An international team of researchers describes the intricate dynamics driving a financial markets model in the journal Chaos. Their model takes aim to simulate asset pricing when mixed groups of investors enter a market. By examining bifurcation conditions—key points at which the behavior of the virtual market changes substantially—the team described transitions between different chaotic dynamical regimes. They showed that their model can reflect the nature of real markets by switching between bear and bull dynamics.
"With respect to financial markets, for the moment, it is still not well understood why they are so volatile," said Frank Westerhoff, an author of the paper. "By providing novel explanations for certain puzzling features of asset price dynamics, we hope to foster an understanding of how financial markets function in general."
The rational expectations hypothesis has been a longstanding tool for predicting financial markets. The hypothesis assumes that investors and speculators are armed with the same tools, information and habits. While this allows for a simpler analysis, those assumptions have not been confirmed by real-life, empirical observations.
Instead, the team developed a model that builds on a growing body of literature that considers speculators as heterogeneous. Additionally, their model examines how changing factors in financial markets, like how intensely different groups of investors trade, affect the prices of simulated assets.

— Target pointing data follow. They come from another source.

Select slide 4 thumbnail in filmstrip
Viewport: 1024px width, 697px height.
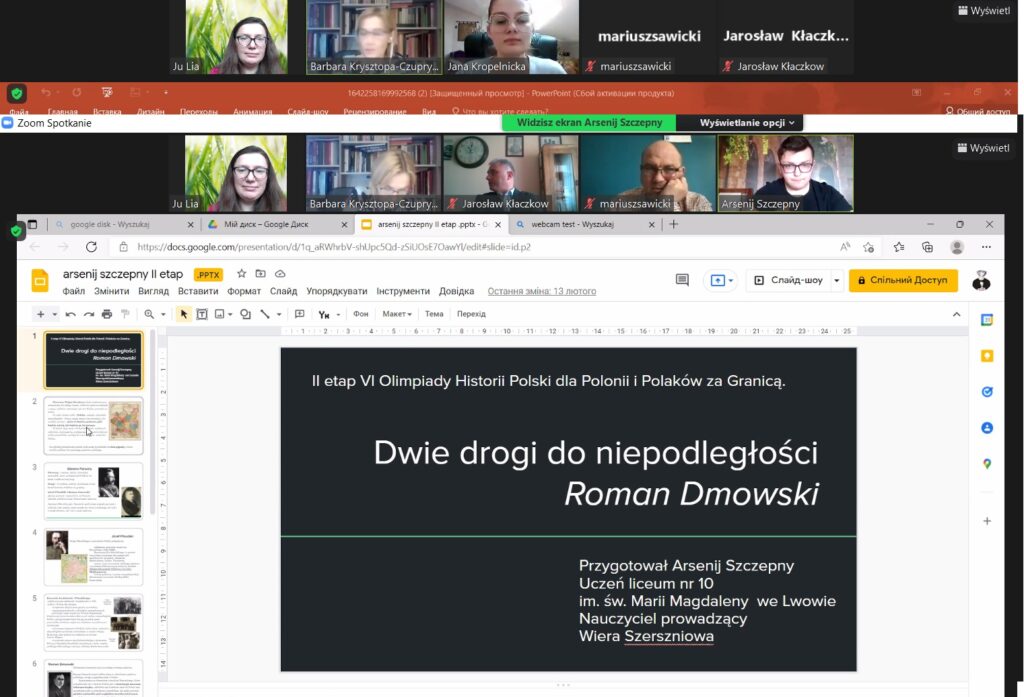point(93,556)
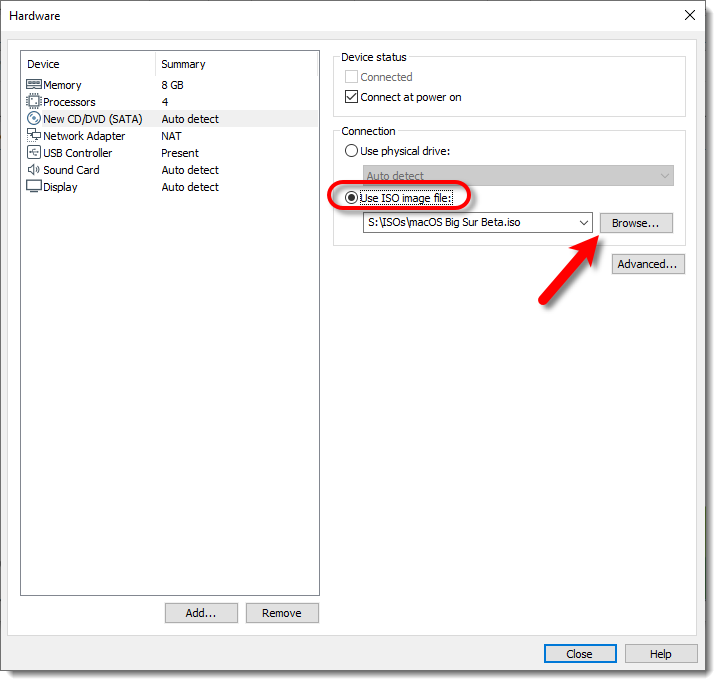
Task: Click the Network Adapter icon
Action: (x=33, y=136)
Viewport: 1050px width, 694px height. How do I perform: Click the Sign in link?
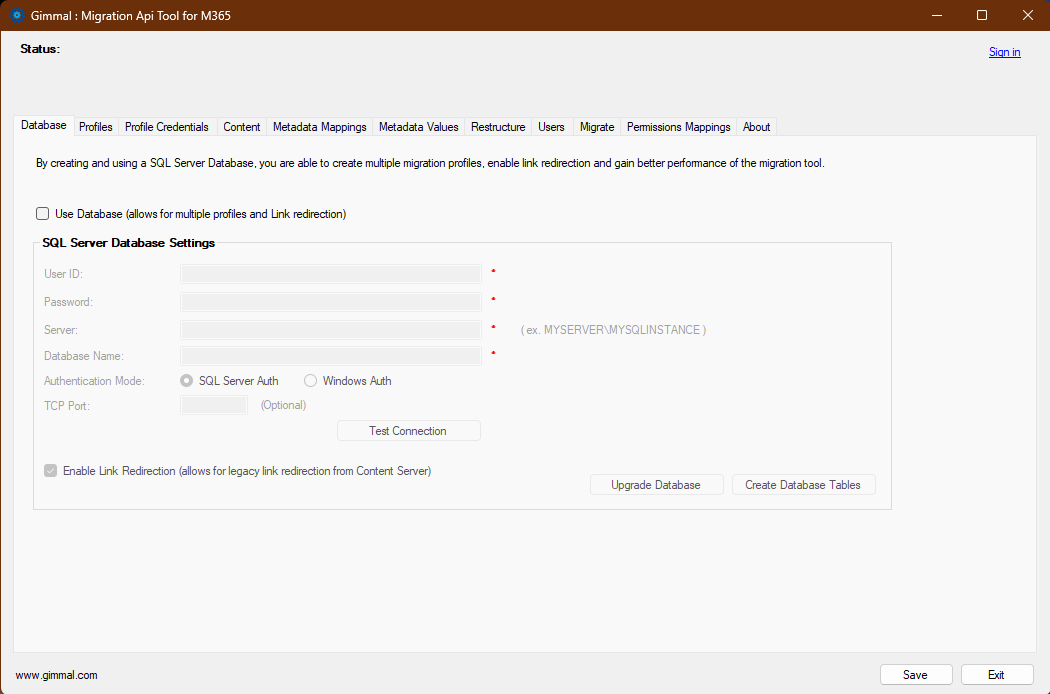click(1004, 51)
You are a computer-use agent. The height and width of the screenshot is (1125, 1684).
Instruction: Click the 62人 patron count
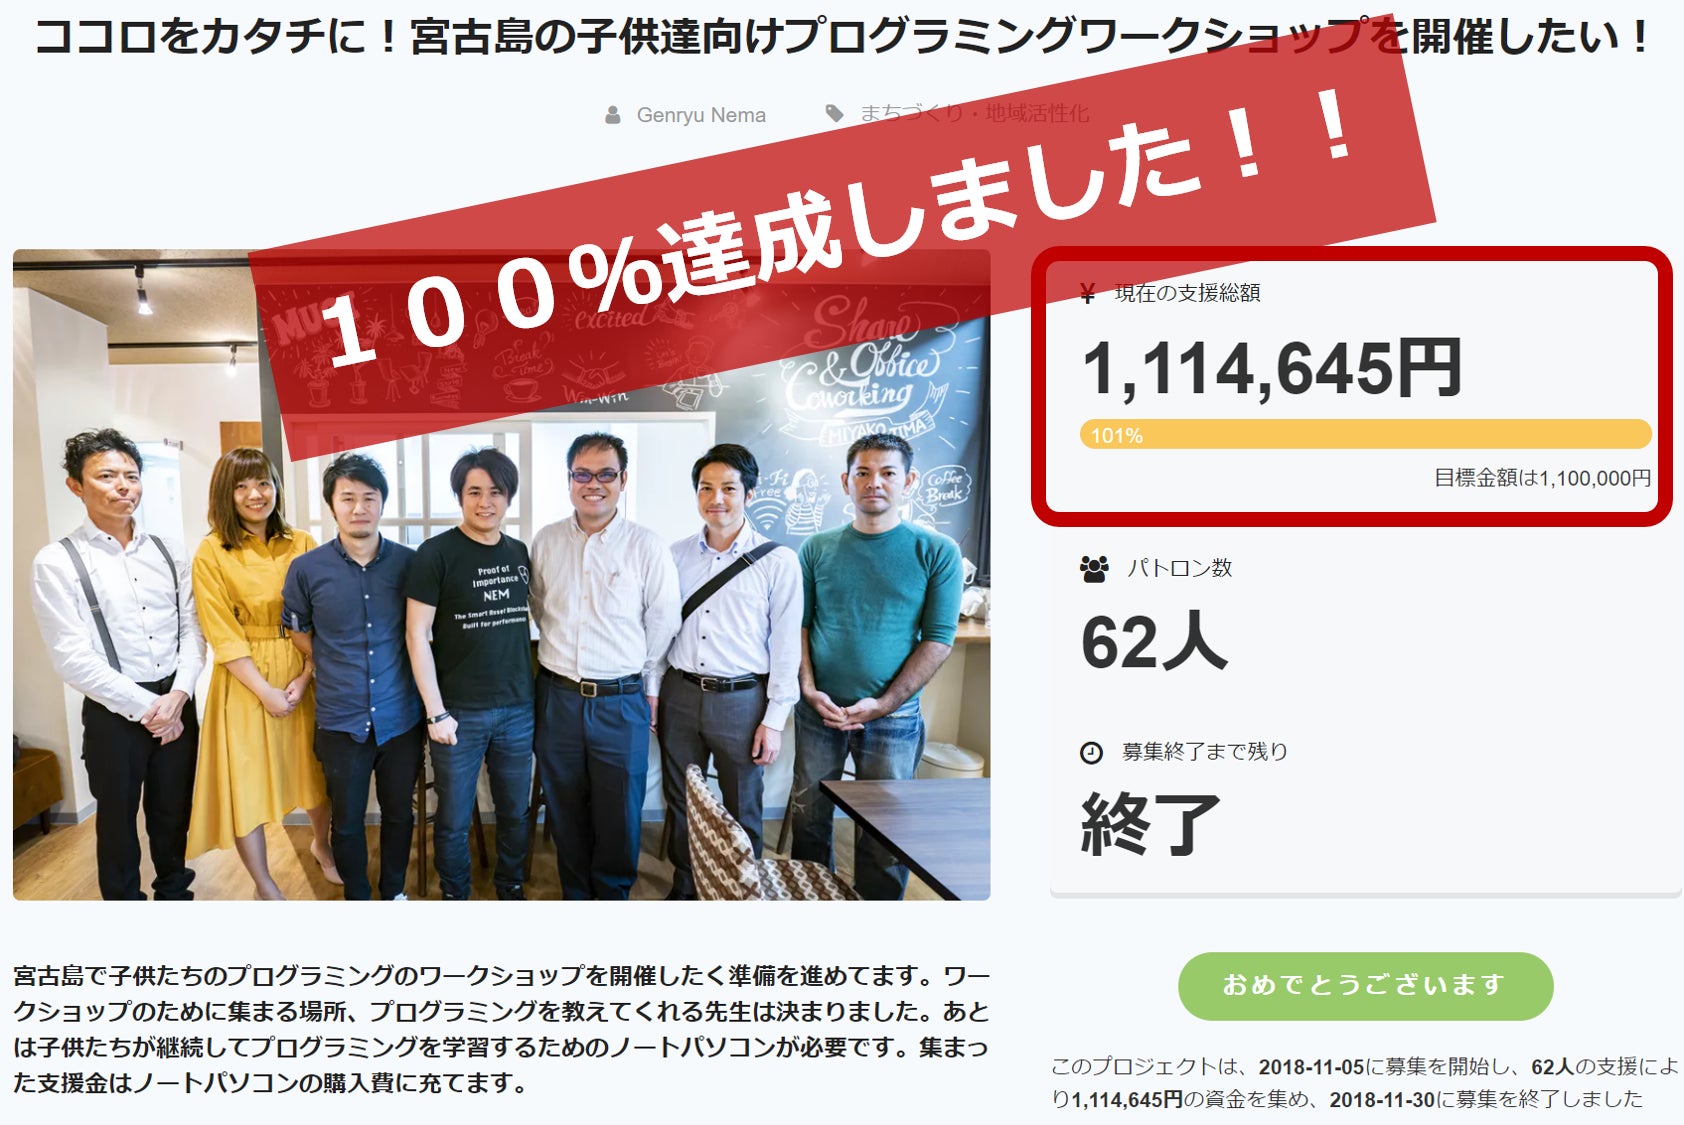(x=1154, y=642)
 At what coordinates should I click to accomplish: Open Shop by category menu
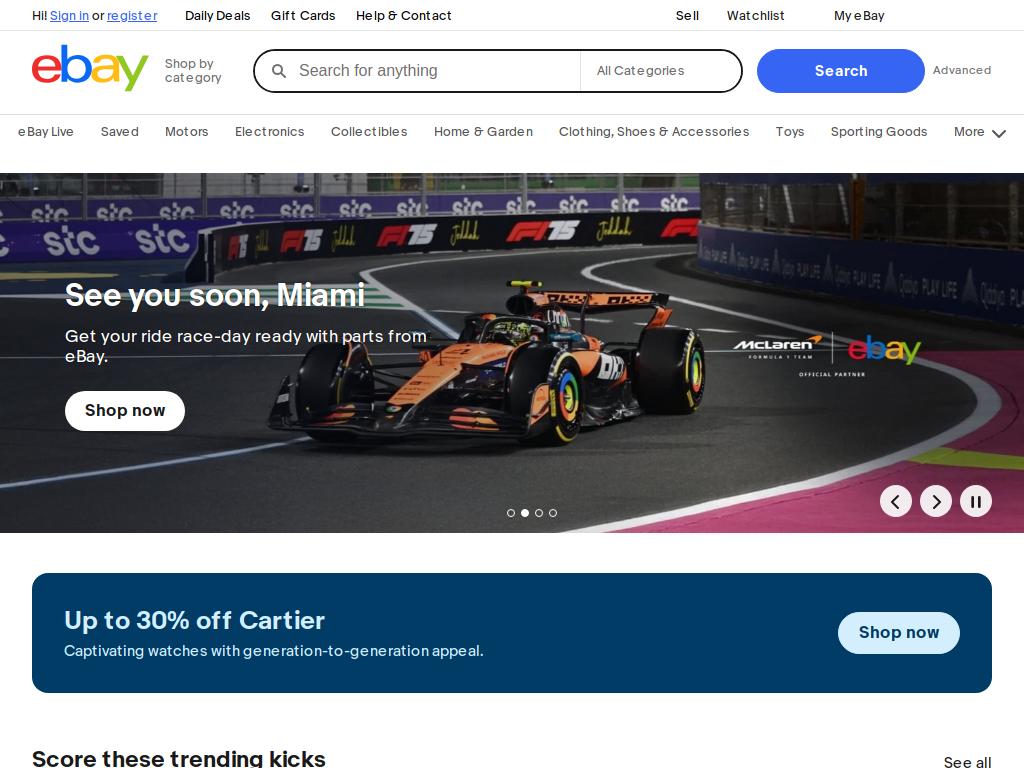tap(193, 71)
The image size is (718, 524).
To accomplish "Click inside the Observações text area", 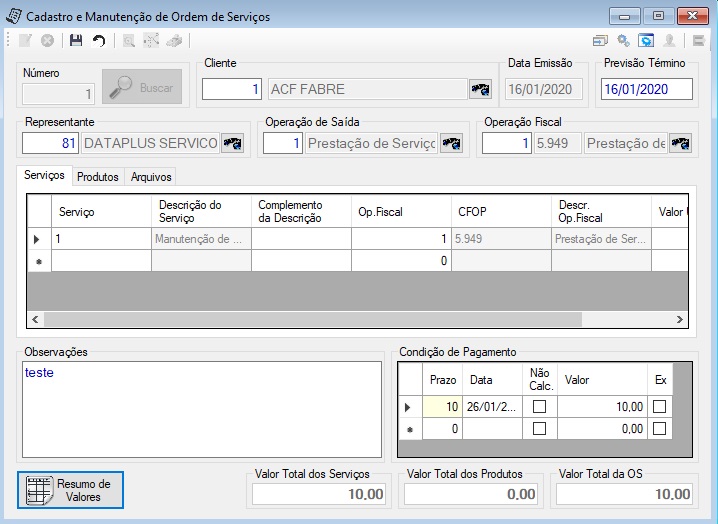I will pos(202,409).
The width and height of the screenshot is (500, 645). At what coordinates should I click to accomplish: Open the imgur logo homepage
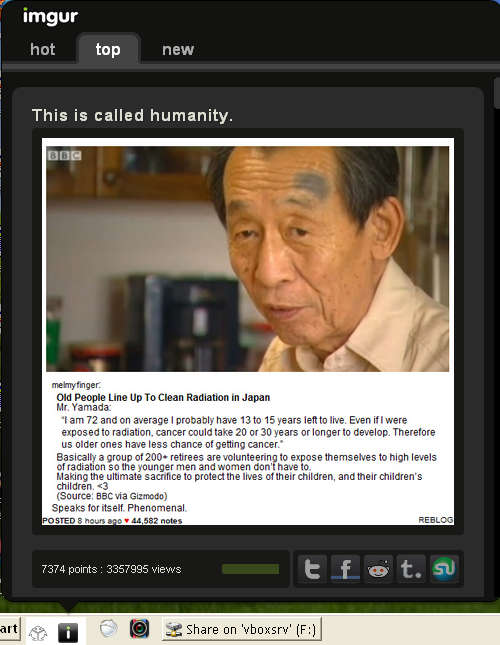pos(50,16)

When the researchers used dynamical patterns that corresponded to regular behavior, such as staying fixed or cycling, their model could predict a series of price values over time. However, under certain parameters, like introducing chaotic behavior, asset prices became nearly unpredictable.
Another peculiarity appeared in the model: The function that describes its dynamics makes a "jump" in two points. This implies the possibility for two different chaotic actors to coexist. This means that slight shifts in the initial price can arrive at two very different dynamical patterns under the same set of dynamical parameters. In other words, the initial price can produce a virtual financial butterfly effect. If a simulated asset starts a few cents higher, it might mean the difference between failure and the Fortune 500—or even a bear and bull market.
"It depends drastically on the price at the outset to which of the two patterns the market arrives at during the course of time," said Anastasiia Panchuk, another author on the paper. "It implies a rather high level of instability of the financial market for the respective parameter values, the situation one would strongly like to avoid in reality."